## Passage provided:
--- START ---
Factors such as the magnitude of the astigmatism and its axis determine which of the astigmatism corrective methods will be preferred [8,9,10]. For this reason, it is important to make accurate preoperative measurements. Nowadays, optical biometry devices based on the principle of partial coherence interferometry and optical low coherence reflectometry are widely used [11]. It has been proven that devices using these technologies make more accurate and sensitive measurements than traditional methods [12,13].
Although several population-based studies have reported the prevalence and axis distribution of corneal astigmatism, data directly comparing age-related astigmatic patterns across different geographic regions remain limited [14,15]. The aim of the present study is to evaluate the frequency, magnitude, type, and age-related distribution of corneal astigmatism measured using the IOL Master 500 in a large cohort of cataract surgery candidates. By providing detailed demographic and astigmatism-related data, this study aims to support surgical planning and to estimate the proportion of patients who may benefit from astigmatic correction, particularly toric IOL implantation. In addition, the findings are discussed in the context of previously published data from different countries in order to highlight geographic similarities and differences in corneal astigmatism patterns, with a specific focus on age-related changes.
2. Materials and Methods
2.1. Study Design
In this retrospective, cross-sectional and observational study, data on 2152 eyes that underwent cataract surgery between July 2023 and April 2024 at Gulhane School of Medicine, Department of Ophthalmology, were evaluated. The study was conducted in accordance with the ethical principles of the Declaration of Helsinki and was approved by the Scientific Research Ethics Committee of the University of Health Sciences (approval number 2025-193).
--- END ---
## Work item A:
Reproduce the part of the passage on corneal astigmatism that opens with the words containing "2. Materials and" and closes with "(approval number 2025-193).".
## Work item B:
Pick up the passage on corneal astigmatism after its last sentence and continue writing it.

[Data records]
--- START ---
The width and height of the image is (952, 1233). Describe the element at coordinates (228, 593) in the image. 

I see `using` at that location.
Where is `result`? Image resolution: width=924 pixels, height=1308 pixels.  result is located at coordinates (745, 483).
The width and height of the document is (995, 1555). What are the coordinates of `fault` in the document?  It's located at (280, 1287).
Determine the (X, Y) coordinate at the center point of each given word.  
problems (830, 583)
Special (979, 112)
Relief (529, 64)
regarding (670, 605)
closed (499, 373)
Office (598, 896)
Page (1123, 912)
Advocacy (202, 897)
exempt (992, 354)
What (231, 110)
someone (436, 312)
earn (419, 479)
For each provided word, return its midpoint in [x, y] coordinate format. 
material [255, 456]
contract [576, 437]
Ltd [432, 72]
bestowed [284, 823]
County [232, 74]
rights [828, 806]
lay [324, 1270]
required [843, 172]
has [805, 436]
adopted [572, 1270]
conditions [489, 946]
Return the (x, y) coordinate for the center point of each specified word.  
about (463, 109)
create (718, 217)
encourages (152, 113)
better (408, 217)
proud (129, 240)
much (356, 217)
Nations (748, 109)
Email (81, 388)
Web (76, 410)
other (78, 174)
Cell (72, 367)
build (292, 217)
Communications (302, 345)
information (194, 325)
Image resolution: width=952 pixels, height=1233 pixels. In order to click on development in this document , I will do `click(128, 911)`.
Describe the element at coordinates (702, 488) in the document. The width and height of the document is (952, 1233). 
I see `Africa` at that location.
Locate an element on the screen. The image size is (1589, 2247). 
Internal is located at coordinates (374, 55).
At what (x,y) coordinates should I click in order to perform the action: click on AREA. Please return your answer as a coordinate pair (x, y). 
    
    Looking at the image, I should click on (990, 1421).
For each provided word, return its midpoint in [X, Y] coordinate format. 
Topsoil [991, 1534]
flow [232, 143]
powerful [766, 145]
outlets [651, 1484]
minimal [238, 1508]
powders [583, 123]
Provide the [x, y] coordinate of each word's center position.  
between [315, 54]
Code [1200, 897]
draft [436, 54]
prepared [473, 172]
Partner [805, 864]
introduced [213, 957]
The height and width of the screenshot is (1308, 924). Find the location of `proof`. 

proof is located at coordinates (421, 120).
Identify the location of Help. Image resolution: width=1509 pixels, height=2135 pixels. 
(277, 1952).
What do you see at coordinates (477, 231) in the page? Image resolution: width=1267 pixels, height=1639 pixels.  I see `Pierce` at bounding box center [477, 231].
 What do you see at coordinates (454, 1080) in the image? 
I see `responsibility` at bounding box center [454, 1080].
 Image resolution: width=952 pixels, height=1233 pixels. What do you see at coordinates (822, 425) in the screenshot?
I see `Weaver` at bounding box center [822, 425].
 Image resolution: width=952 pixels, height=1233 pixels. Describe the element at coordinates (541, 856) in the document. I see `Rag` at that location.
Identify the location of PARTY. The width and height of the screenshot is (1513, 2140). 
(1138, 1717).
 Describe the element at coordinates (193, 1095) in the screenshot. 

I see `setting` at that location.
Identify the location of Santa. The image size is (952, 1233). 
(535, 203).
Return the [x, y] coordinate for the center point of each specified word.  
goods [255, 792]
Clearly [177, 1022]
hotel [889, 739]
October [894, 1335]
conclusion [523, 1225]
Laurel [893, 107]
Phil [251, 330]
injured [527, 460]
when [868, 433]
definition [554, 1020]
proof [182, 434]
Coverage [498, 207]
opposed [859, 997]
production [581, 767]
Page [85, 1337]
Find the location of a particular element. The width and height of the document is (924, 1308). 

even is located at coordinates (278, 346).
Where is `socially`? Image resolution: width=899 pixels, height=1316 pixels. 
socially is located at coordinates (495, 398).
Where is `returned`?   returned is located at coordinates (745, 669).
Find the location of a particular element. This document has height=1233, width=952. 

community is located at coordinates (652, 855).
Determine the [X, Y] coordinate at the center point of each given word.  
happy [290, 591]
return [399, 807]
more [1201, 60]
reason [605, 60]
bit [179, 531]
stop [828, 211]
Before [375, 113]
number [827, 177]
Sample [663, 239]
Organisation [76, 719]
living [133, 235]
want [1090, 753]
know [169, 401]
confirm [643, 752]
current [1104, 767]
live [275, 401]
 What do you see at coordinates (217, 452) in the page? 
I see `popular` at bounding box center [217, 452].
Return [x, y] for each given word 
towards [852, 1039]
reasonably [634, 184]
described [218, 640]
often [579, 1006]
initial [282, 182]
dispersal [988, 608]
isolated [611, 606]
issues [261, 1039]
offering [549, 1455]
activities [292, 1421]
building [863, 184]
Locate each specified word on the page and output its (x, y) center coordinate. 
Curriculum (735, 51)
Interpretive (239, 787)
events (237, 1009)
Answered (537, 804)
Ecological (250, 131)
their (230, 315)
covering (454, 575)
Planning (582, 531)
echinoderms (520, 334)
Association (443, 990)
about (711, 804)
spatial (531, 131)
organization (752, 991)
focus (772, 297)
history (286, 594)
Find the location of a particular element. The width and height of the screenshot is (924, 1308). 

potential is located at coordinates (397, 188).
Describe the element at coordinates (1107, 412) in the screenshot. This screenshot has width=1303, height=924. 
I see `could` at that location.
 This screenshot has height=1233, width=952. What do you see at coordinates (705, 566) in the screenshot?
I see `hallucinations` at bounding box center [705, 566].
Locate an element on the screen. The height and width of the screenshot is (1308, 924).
--- END ---
## Answer section A:
2. Materials and Methods
2.1. Study Design
In this retrospective, cross-sectional and observational study, data on 2152 eyes that underwent cataract surgery between July 2023 and April 2024 at Gulhane School of Medicine, Department of Ophthalmology, were evaluated. The study was conducted in accordance with the ethical principles of the Declaration of Helsinki and was approved by the Scientific Research Ethics Committee of the University of Health Sciences (approval number 2025-193).

## Answer section B:
2.2. Examination Procedure and Data Collection
Before the surgery, patients underwent a comprehensive ophthalmologic examination, including corrected distance visual acuity, slit-lamp microscopy of the anterior segment, dilated fundus examination, and intraocular pressure measurement. The IOL Master 500 device (Carl Zeiss Meditec AG, Jena, Germany) was used for keratometric measurements. IOL Master 500 uses integrated autokeratometer to measure keratometry indices [12]. The data in this study, including demographic information, ophthalmological and systemic examination findings, were obtained from patient files and Gulhane Research and Training Hospital’s electronic medical record system. In addition to demographic data such as age and gender in this study, axial length, anterior chamber depth, IOL power, keratometry measurements, magnitude and axis of corneal astigmatism and number of patients implanted with toric IOL were recorded. IOL Master device measurements, including data on corneal astigmatism, were obtained by making at least three automatic measurements by an experienced technician. The average of three consecutive measurements was obtained and used for the analysis. History of intraocular surgery (including refractive surgery), ocular trauma, contact lens wear, history of corneal disease (keratitis, corneal opacity, corneal ectasia, etc.), and any ophthalmic or systemic condition affecting IOL Master measurements were determined as exclusion criteria from the study.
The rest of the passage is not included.